Good showers may be the latest victims of California's drought, after officials Wednesday approved new regulations that will require ultra low flow shower heads.
The new regulations — which were approved by the California Energy Commission — mean shower heads sold in California will be limited to spraying 2 gallons per minute beginning in July 2016. By 2018, they'll be limited to just 1.8 gallons per minute — the toughest standard in the nation.
Existing regulations limit California shower heads to 2.5 gallons per minute.
The changes come as California slogs through the fourth year of it's record-breaking drought. The idea is to save energy, cut emissions, and reduce water use. And in the first year alone, officials expect the new shower heads to save 2.4 billion gallons.
So will these new regulations make a big difference in the drought?
To understand the answer, it's useful to keep in mind that California is home to about 38.8 million people. As of June, Californians were using an average of 97.5 gallons per person per day, meaning collectively they were using about 3.8 billion gallons a day. At that rate, residential water use in California would add up to about 1.38 trillion gallons a year, though usage rates do vary from month to month depending on weather and rainfall.
Assuming 1.38 trillion gallons are used per year, the new low flow shower head regulations should save about 0.17% of the water Californians are using at home in the first year.
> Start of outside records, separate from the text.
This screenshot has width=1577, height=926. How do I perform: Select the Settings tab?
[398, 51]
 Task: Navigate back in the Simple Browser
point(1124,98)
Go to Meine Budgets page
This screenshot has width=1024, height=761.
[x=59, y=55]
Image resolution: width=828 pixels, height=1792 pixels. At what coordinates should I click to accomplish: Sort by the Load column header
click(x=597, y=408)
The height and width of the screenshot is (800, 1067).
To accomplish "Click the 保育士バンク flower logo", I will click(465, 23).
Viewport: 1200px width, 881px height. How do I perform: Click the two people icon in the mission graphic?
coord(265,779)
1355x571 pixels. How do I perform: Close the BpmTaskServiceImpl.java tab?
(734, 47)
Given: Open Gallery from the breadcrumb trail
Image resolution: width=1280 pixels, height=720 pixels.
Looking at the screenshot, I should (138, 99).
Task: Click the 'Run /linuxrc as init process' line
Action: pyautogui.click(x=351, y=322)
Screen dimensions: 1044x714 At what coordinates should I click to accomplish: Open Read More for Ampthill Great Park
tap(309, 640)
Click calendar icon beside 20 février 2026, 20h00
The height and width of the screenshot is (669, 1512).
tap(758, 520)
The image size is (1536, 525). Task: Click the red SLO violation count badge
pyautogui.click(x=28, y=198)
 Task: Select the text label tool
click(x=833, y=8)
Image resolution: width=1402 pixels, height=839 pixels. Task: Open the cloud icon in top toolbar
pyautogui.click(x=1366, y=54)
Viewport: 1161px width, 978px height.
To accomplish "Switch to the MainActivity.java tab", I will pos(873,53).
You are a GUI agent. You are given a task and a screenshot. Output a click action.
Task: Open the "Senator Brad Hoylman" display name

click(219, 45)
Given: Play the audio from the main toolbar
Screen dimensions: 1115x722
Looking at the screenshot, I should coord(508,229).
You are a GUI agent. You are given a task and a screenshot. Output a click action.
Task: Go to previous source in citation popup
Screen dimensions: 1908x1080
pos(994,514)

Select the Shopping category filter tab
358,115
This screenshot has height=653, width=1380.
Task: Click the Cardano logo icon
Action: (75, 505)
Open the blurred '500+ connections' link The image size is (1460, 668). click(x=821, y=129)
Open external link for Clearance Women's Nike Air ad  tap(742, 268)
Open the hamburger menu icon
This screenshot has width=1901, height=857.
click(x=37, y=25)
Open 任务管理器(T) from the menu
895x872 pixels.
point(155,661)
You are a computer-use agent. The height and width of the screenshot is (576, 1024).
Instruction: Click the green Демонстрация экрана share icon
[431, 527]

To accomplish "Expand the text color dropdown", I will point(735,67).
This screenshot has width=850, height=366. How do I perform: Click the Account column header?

Ten years later, the program should be saving 24 billion gallons, which amounts to about 1.7% of the state's residential water. And by 2028, the savings will jump up to 2.8%.
By 2028 the regulations should also save 202 million therms of natural gas, 1,322 gigawatt‐hours of electricity, and $702 million, according to a California Energy Commission report.
Even though these new regulations will have very little impact on actual overall water use in California, it does fit into a larger lifestyle realignment in the drought-prone West.
Some of these measures will likely end when the drought finally subsides, but not all of them. Lawns for example, have been disappearing in the face of watering restrictions and generous rebates for replacing turf with drought-tolerant landscaping. Many of those lawns are probably gone for good now that homeowners have invested heavily in new kinds of landscaping.
The new shower head regulations represent a similar kind of shift, where an initial investment — albeit a small one in the form of a shower head — leads to a long term change that will outlast any particular drought.